This white paper will demonstrate why virtual desktop infrastructure (VDI) deployments of Microsoft should consider using a virtualized GPU solution, like NVIDIA GRID™, for a smooth, high-quality user experience. It also reports the subjective evaluation of NVIDIA’s GRID VDI running on multiple client platforms.

Introduction

The business case for implementing desktop systems using a VDI are solid, revolving around security, total cost of ownership, maintainability, quick upgrades, simplified application and O/S imaging, and desktop portability.
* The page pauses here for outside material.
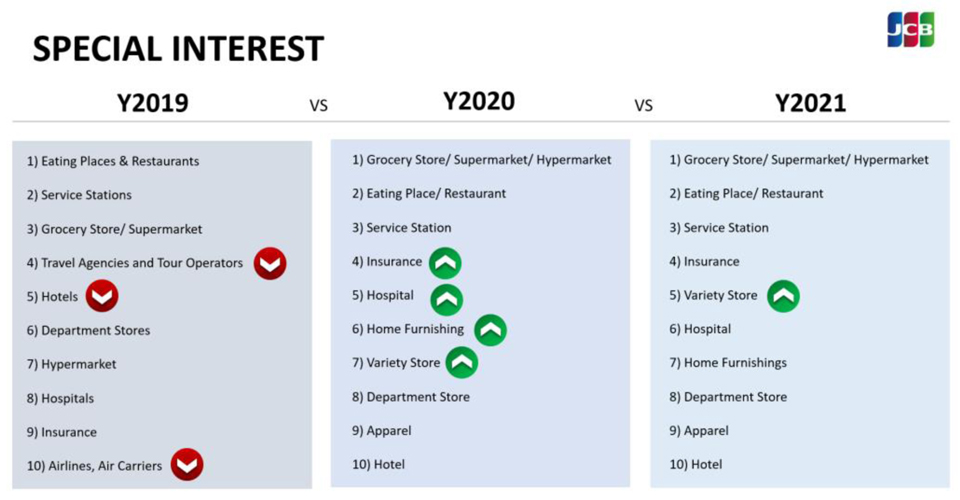Select the Y2019 column heading
The width and height of the screenshot is (960, 500).
(x=153, y=103)
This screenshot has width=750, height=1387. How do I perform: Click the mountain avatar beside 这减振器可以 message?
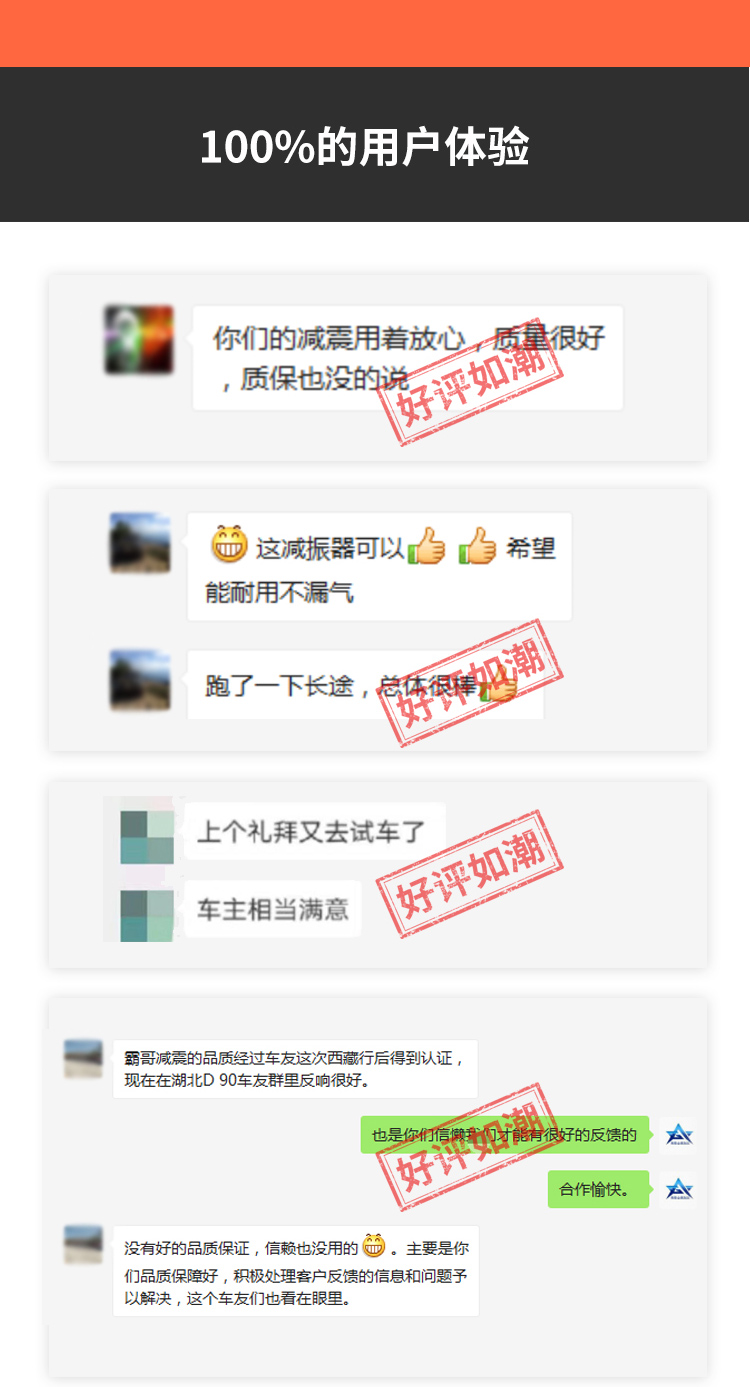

The purpose of this paper is not to rehash these business and IT rationales, but rather to make the case that a proper VDI implementation with today's modern operating systems such as Windows 7, Windows 8, and especially Windows 10, it is imperative that the desktop display be rendered by a virtual graphics processing unit (GPU). To implement VDI using only CPU generated graphics, leaves the solution susceptible to slow, stutter-prone, and generally laggy user responsiveness, resulting in a bad user experience and lost productivity.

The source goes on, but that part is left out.